Устоял – и сам с испугу
Теркин немцу дал леща,
Так что собственную руку
Чуть не вынес из плеча.
 

Еще напористей свобода воплощена в этой поэме в слове – то самое, о чем Бунин (см. далее) напишет: «Какая свобода…»

Даже эпитет «советский», «советская» (редкий в поэме) уникальным образом оказывается лишенным идеологического наполнения – это лишь синоним слова «отечественный», да еще с неуловимой уничижительностью, хотя бы в описании отступления армии (и отступления соответственно советской власти) и выхода солдат из окружения:

 
…Как с немецкой, с той зарецкой
Стороны, как говорят,
Вслед за властью за советской,
Вслед за фронтом шел наш брат.
 
2. Наперерез советскому стандарту

Поэма пошла наперерез многим уже сложившимся советским стандартам повествования об идущей по стране войне.

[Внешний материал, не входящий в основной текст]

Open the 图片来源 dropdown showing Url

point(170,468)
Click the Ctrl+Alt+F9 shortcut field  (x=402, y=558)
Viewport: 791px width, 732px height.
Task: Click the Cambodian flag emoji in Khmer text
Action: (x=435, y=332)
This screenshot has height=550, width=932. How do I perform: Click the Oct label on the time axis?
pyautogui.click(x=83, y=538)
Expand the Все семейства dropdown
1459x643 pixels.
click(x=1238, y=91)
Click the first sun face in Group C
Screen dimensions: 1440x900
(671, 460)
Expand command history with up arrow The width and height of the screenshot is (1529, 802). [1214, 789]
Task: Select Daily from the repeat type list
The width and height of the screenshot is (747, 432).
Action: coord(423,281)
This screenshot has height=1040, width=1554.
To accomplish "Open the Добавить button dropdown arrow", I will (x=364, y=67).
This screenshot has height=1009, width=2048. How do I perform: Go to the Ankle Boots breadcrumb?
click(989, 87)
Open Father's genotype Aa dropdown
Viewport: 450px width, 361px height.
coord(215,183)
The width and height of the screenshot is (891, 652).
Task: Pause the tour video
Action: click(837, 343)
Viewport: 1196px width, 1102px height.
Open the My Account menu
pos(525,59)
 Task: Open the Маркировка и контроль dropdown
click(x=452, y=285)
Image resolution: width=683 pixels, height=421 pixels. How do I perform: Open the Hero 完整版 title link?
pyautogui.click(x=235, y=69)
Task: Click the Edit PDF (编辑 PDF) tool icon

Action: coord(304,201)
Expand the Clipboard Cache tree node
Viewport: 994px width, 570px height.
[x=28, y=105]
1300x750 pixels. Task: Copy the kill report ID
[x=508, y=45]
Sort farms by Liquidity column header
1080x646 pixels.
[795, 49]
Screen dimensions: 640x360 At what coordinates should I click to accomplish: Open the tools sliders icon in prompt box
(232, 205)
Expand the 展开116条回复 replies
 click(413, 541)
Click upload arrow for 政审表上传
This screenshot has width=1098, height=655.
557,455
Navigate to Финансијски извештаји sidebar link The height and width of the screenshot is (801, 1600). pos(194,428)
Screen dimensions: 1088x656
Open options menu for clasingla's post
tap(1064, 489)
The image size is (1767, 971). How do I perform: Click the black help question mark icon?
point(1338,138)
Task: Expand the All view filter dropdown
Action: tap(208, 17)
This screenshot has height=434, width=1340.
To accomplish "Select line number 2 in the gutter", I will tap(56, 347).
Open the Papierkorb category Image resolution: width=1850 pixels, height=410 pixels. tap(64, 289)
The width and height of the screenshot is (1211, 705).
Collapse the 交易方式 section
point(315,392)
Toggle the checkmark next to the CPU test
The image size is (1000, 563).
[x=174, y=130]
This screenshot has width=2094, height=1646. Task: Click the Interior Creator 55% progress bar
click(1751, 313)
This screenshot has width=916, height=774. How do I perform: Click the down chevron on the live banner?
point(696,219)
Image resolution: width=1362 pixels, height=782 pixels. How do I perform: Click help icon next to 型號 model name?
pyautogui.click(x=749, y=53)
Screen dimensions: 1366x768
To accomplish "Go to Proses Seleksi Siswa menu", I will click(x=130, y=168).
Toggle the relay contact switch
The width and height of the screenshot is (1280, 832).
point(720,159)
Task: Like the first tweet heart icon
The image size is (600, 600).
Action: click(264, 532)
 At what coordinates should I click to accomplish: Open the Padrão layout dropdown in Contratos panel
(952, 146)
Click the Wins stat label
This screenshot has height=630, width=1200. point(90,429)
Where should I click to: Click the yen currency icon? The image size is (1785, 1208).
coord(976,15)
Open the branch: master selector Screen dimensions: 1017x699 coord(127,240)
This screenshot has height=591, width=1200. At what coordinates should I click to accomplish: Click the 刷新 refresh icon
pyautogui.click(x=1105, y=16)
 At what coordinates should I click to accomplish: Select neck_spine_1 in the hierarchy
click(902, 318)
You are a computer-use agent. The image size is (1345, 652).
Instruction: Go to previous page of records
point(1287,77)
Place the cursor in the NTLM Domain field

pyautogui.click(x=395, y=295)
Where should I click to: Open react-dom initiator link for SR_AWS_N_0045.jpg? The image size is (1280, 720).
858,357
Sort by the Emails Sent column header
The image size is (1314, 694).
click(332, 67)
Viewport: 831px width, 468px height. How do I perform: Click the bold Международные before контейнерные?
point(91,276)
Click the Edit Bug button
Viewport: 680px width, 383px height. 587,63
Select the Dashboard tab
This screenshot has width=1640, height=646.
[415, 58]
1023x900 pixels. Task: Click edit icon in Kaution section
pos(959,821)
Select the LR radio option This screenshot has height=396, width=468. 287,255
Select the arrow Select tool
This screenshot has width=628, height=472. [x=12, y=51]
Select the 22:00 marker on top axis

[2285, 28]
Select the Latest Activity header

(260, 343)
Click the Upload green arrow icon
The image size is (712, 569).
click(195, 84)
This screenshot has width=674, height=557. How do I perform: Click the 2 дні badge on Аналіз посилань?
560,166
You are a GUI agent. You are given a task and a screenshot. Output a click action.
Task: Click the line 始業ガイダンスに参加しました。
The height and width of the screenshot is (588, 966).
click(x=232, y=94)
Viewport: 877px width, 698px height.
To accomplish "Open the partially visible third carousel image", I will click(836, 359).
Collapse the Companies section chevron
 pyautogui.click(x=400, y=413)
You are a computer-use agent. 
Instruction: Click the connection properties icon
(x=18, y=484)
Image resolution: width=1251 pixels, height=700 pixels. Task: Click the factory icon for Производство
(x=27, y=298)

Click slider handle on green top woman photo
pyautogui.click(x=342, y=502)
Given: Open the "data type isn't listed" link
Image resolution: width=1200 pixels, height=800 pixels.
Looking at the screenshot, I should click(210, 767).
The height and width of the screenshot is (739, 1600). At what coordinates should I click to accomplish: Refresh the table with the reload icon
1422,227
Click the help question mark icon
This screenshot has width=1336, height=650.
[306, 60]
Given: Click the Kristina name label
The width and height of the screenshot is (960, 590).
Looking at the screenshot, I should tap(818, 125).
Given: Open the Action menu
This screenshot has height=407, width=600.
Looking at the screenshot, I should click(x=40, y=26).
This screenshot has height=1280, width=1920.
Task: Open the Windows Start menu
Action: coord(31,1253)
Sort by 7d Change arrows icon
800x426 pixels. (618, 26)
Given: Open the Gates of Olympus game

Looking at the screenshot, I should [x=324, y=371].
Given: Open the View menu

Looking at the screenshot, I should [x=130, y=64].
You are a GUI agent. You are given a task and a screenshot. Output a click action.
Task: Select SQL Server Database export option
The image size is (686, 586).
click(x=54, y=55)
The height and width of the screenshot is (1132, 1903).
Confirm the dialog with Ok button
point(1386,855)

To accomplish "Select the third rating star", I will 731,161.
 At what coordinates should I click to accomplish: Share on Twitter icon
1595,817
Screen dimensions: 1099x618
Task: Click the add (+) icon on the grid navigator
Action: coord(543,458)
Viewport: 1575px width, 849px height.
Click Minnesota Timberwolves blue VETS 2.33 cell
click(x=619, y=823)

Трижды возглашает автор в разных местах поэмы: «Взвод! За Родину! Вперед!»

И – ни разу «За Сталина!».

Это выглядело прямым вызовом: «Официальный и абсолютно непреложный идеологический канон был начисто устранен из поэмы!» (Е. Плимак).

Но Твардовский не стремился к вызову – он просто не мог отступить от правды войны: «За два года пребывания на передовой я вообще не слышал <…> каких-либо разговоров о Сталине. <…> И в атаку бойцов поднимало не имя Сталина, а классический русский мат»[617]617
  Так ответил на мой вопрос, добросовестно подумав, мой отец, ушедший в 40 лет добровольцем и провоевавший рядовым в пехоте четыре года – от Москвы до Эльбы: «Нет, дочка. “Ура!” – слышал, мат – слышал, имя Сталина, когда в атаку шли, ни разу не слышал».


[Закрыть]
.

Так и в поэме:

 
Что в бою – на то он бой —
Лишних слов не надо;
Что вступают там в права
И бывают кстати
Больше прочих те слова,
Что не для печати…
 

Редчайший, если не единственный, случай в литературе военных лет: всю войну пишет Твардовский поэму о войне и месяц за месяцем печатает ее по главам в «Красноармейской правде», чьи страницы еще в большей степени, чем страницы «Правды», прошиты именем Сталина. И ни разу в этой поэме не появляется имя Верховного Главнокомандующего.

И это не осталось незамеченным во второй половине военного времени, когда советская власть, уже опомнившись от головокружительных поражений первого года и сдачи противнику половины Европейской части страны, обратилась к привычному делу дотошного цензурирования литературы.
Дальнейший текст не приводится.